Lite Usa-Cina per le isole Paracel, non per libertà di navigazione, ma perché sono piene di petrolio
Pressione eccessiva nel Mare Cinese Meridionale, questa l'ultima accusa di Pechino mossa agli Stati Uniti, che secondo il Dragone starebbero perseguendo un'egemonia silenziosa. L'ultimo fatto risale a qualche giorno fa, quando un cacciatorpediniere lanciamissili della U.S.Navy, la Uss Hopper, partita dalle Hawaii, si è avvicinata all'arcipelago delle isole Paracel, ufficialmente per affermare “diritti e libertà di navigazione”, come ha annunciato domenica 26 novembre la Settima flotta in un comunicato stampa. L'azione, neanche a dirlo, è stata giudicata illegale da Pechino, che ha risposto definendo gli Stati Uniti un “creatore di rischi” per la sicurezza e affermando che l’operazione è “una prova inconfutabile del fatto che gli Usa stanno perseguendo “l’egemonia della navigazione” e la “militarizzazione del Mar Cinese Meridionale”. Lo ha affermato il colonnello dell’aeronautica cinese Tian Junli, portavoce del Southern Theatre Command. in un comunicato stampa di risposta emesso alcune ore dopo il fatto, nel quale viene specificato che “Pechino ha organizzato navi e aerei per tracciare, monitorare e allertare la Uss Hopper.”
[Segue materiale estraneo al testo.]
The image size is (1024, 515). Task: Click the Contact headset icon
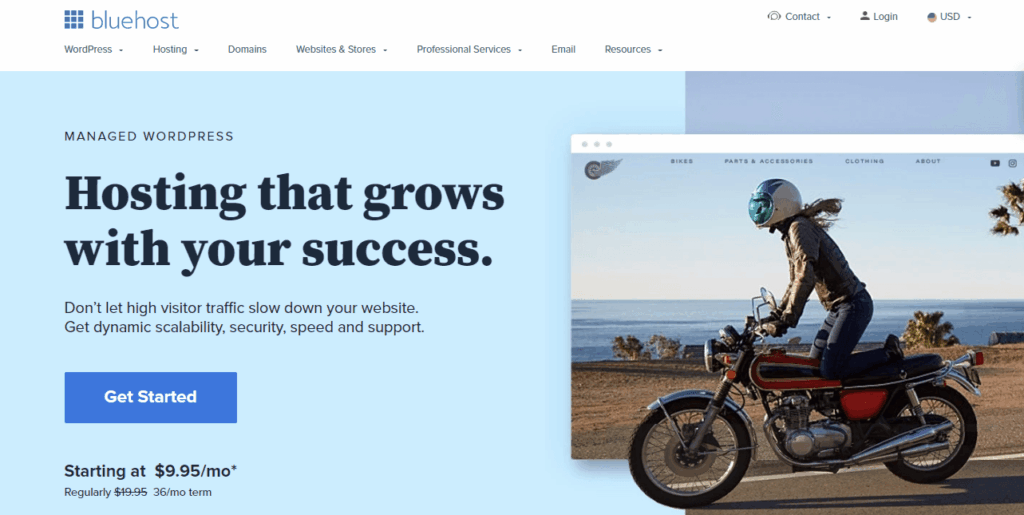(x=774, y=16)
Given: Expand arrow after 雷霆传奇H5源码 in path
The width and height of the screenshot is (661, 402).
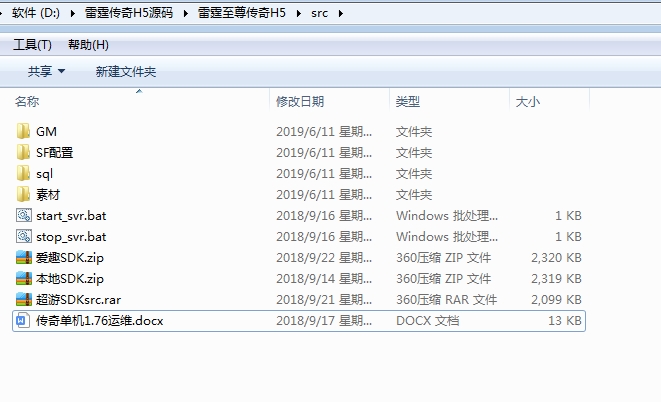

Le isole Paracel sono in realtà una serie di barriere coralline, bassi fondali e isole situate a circa 520 km a sud della Cina continentale e a 550 km a est del Vietnam, la cui sovranità territoriale è rivendicata da Cina, Vietnam e Taiwan. Tuttavia, mentre Vietnam e Taiwan le sfruttano per la pesca, Pechino mantiene attivi circa venti avamposti, almeno secondo il sito web World Factbook della Cia. Di fatto però la Marina Usa opera abitualmente vicino a questo arcipelago come a quello delle isole Spratly, anch'esso conteso e situato nel Mar Cinese Meridionale, per protestare contro le restrizioni cinesi sui passaggi dei mercantili, nonché sulla necessità di avvisare le tre nazioni che le rivendicano prima di effettuare passaggi con navi militari.
“Impegnandosi in un passaggio innocuo senza dare preavviso o chiedere il permesso a nessuno dei ricorrenti, gli Stati Uniti hanno sfidato queste restrizioni illegali imposte da Cina, Taiwan e Vietnam”, ha scritto nelle notizie il portavoce della Settima flotta Usa, il tenente Kristina Wiedemann, che ha spiegato: “Gli Stati Uniti hanno dimostrato che il passaggio non è soggetto a tali restrizioni”. Non è la prima volta che si verifica un tale evento: il tre novembre scorso un altro cacciatorpediniere, la Uss Dewey, aveva navigato dentro al confine delle 12 miglia nautiche dagli avamposti nelle Spratly come “esercizio pacifico e di routine dei diritti e delle libertà.
Vero è che le restrizioni al passaggio inoffensivo violano la convenzione delle Nazioni Unite sul diritto del mare, un accordo internazionale applicabile a navi civili e militari, firmata e ratificata da 168 dei 193 stati membri delle Nazioni Unite. Atto che però gli Stati Uniti devono ancora ratificare nonostante l’ampio sostegno che hanno fornito. Nel 1982 il presidente Ronald Reagan rifiutò di firmarla a causa delle disposizioni sull’estrazione mineraria dei fondali marini, che avrebbero avviato lo sfruttamento delle Spratly per il vero tesoro che nascondono oltre al fatto di possedere fondali molto pescosi: il petrolio. La diatriba sulla proprietà delle concessioni petrolifere vede discutere da decenni Filippine, Taiwan, Brunei e la Cina, che ritiene l’intero mare di sua proprietà. Alle Spratly dal 1992 ogni contendente aveva realizzato un proprio avamposto, un porto, alcune stazioni meteorologiche e per la misurazione di parametri ambientali e diverse infrastrutture turistiche, ovvero ogni cosa necessaria per tenerle sotto controllo senza scatenare reazioni da parte degli avversari.